Without a backstory of controlling and interfering behaviour then I don't really get why you leap to the idea that someone is being judgmental by offering a kind gesture. You could then say that anyone who ever offers to help is only doing so because they think you're incompetent in some way. Which is a really sad way to think in my view.

For what it's worth, I never had anyone help me with the children or cleaning when I had young children and I might think it was a nice gesture to help as a surprise (definitely not rummuging in drawers or wash baskets though). I think it's part of trying to be family minded. But you don't seem to want to see it in any other way but negatively, which is a shame in my view.

FancyFelix · 28/12/2022 10:39

It’s amazing the people twisting themselves in knots to say that because they like it, OP needs to like it also.

This

toomuchlaundry · 28/12/2022 10:39

And if your cupboards had been rearranged @PlinkPlonkFizz? Is that helpful? What about if she had thrown some things away or taken to a charity as she didn’t think they were necessary anymore, in the guise of being helpful, would that be okay?

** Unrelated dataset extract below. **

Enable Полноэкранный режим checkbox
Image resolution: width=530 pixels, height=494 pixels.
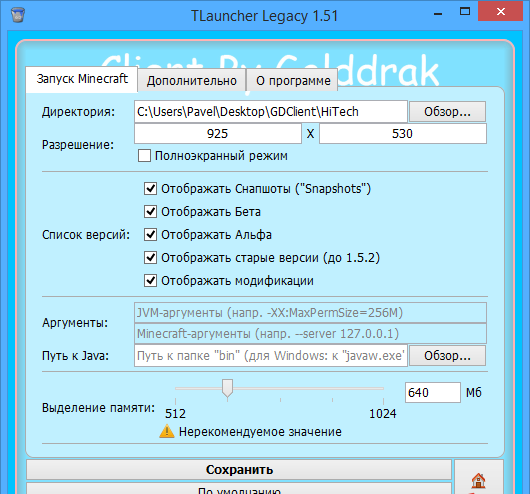click(144, 156)
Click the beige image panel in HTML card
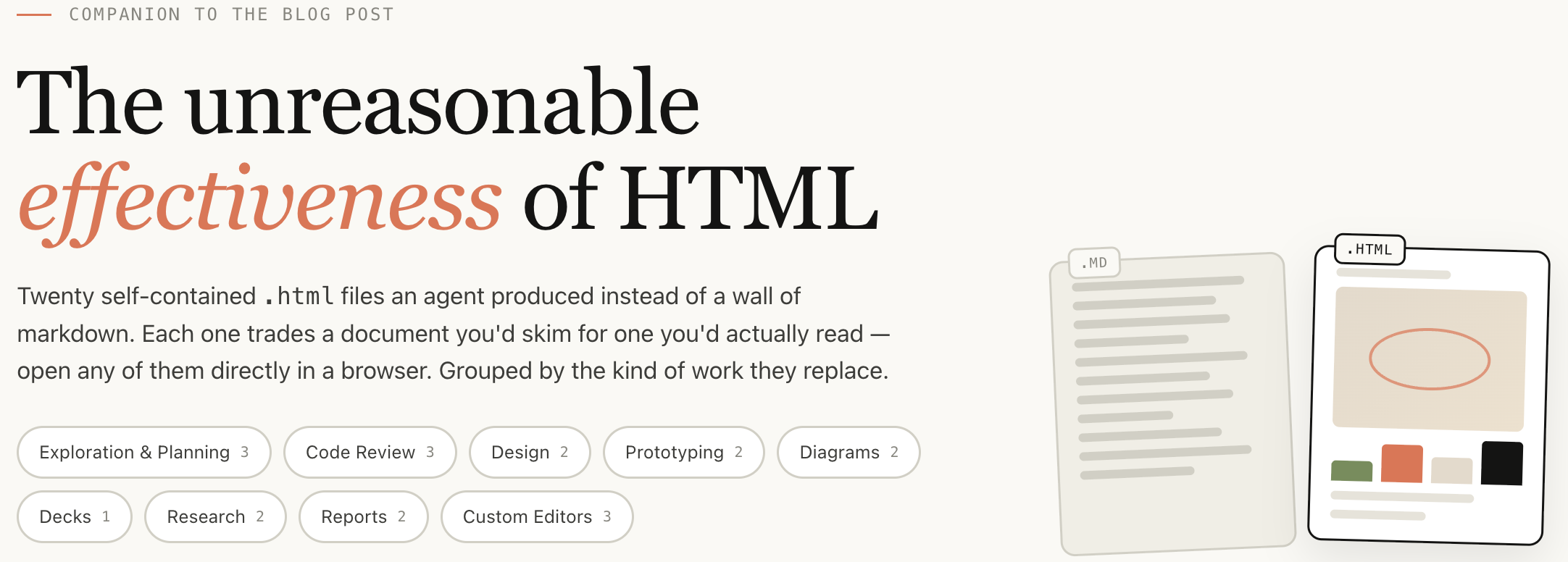The image size is (1568, 562). point(1430,359)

Do you go and rearrange cupboards at other people’s houses without them asking you?

Why is deemed okay for MILs to come in and rearrange their son’s house and DILs should just be grateful

Dahliasrule · 28/12/2022 10:43

My DMIL when she came to stay was always cleaning and tidying. I mean, she would always re clean the bath! Obviously, I would have given it a good clean before MIL came to stay. I realised over the years this was her way of showing love. She wasn’t a cuddler, didn’t play with the grandkids etc. but if anything needed doing she was there. I loved her for it. Try to see it this way.

Stunningscreamer · 28/12/2022 10:44

What about if she had thrown some things away or taken to a charity as she didn’t think they were necessary anymore, in the guise of being helpful, would that be okay?

Why invent things that didn't happen? Almost as if you're trying to wind up the OP.